When trading systems moved to being web-based and Internet delivered, I set up my own company providing support to many CI-based businesses, which included my former employers, Reuters. It wasn’t long before I began to transition into cybersecurity, gaining many certifications such as Certified Ethical Hacker, Certified Hacking Forensic Investigator, and various Cisco Cybersecurity exams to compliment the work I was simultaneously undertaking.
In 2013, I joined JT as a Cybersecurity Consultant and at the age of 48 I began a Masters in Cybersecurity MSc with Northumbria University and graduated 2 years later with a distinction.
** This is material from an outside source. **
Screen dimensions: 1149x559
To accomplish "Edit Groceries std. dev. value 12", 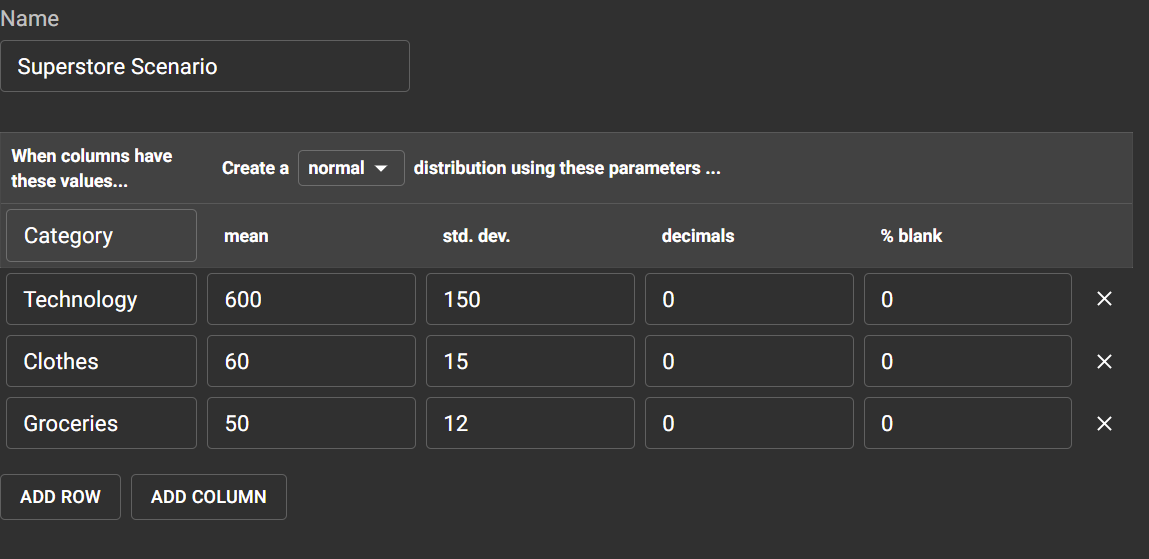I will coord(530,423).
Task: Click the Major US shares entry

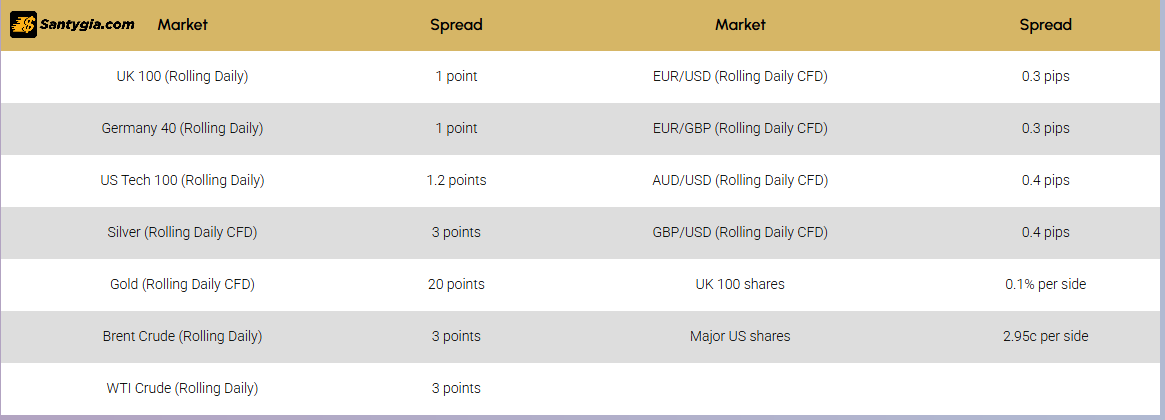Action: 740,336
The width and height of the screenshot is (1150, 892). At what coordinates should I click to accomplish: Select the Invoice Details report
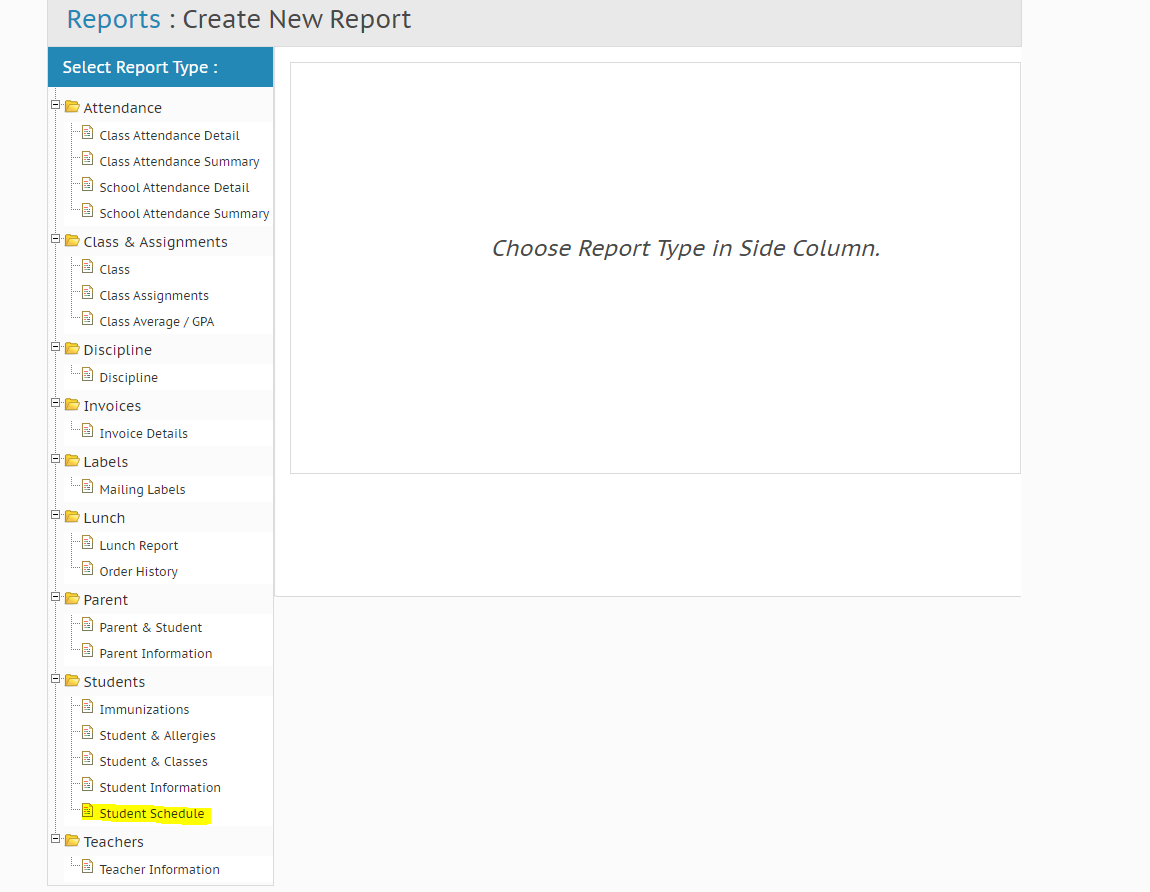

My dissertation, which was based on privacy and surveillance capitalism, was published as a chapter in the book “Strategy, Leadership, and AI in the Cyber Ecosystem” by Academic Press in 2021.
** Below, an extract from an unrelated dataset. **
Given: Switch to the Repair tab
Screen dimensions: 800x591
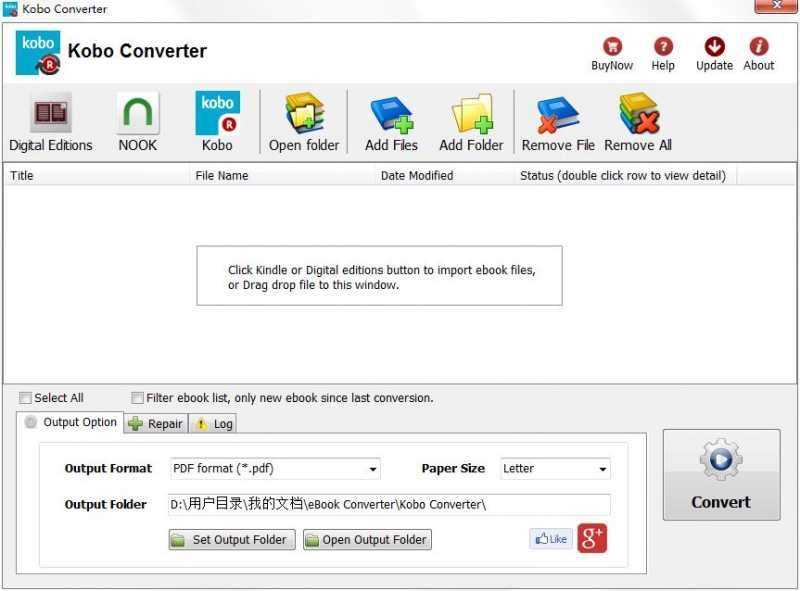Looking at the screenshot, I should pyautogui.click(x=155, y=423).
TOP TIPS FOR SMEs (Small & Medium sized enterprises) that don’t have a dedicated security team
1. Patch, Patch, and patch again
This refers to your operating system, your applications (Word, Excel etc.) and your network devices, such as routers and switches. It is worth getting a vulnerability scan on your network to assess exactly what needs to be patched and the level of priority for these fixes. Failure to patch software leaves yourself open to known security flaws that hackers can, and will, take advantage of.
2. Implement a strong password policy and ensure you have Multi Factor Authentication
Make sure passwords aren’t reused and cannot be guessed. Should a hacker manage to obtain your password, then they would still need your 2FA code to proceed. There are tools that can be used to check for weak passwords.
3. Perform regular Cyber Awareness Training for employees
Not only will this help members of your team to become more “cyber aware”, but it will also help them to recognise new ways in which your business could be targeted. As many as 70% of breaches are caused by human error so it is always recommended to keep your people up to date.
4. Backup your critical-business data
Make sure you have multiple backups off-site. These backups will be invaluable should your business be subjected to a ransomware attack. Backups are also useful when faced with other issues, such as a hardware failure, and will help minimise the impact to your business.
5. Create a Security Incident Response Plan
If your business was to be attacked, everyone in the team needs to know their responsibilities and have a clear and easy-to-understand process that is thoroughly planned and regularly tested. This is quite a difficult task but can be outsourced to experts who understand incident response.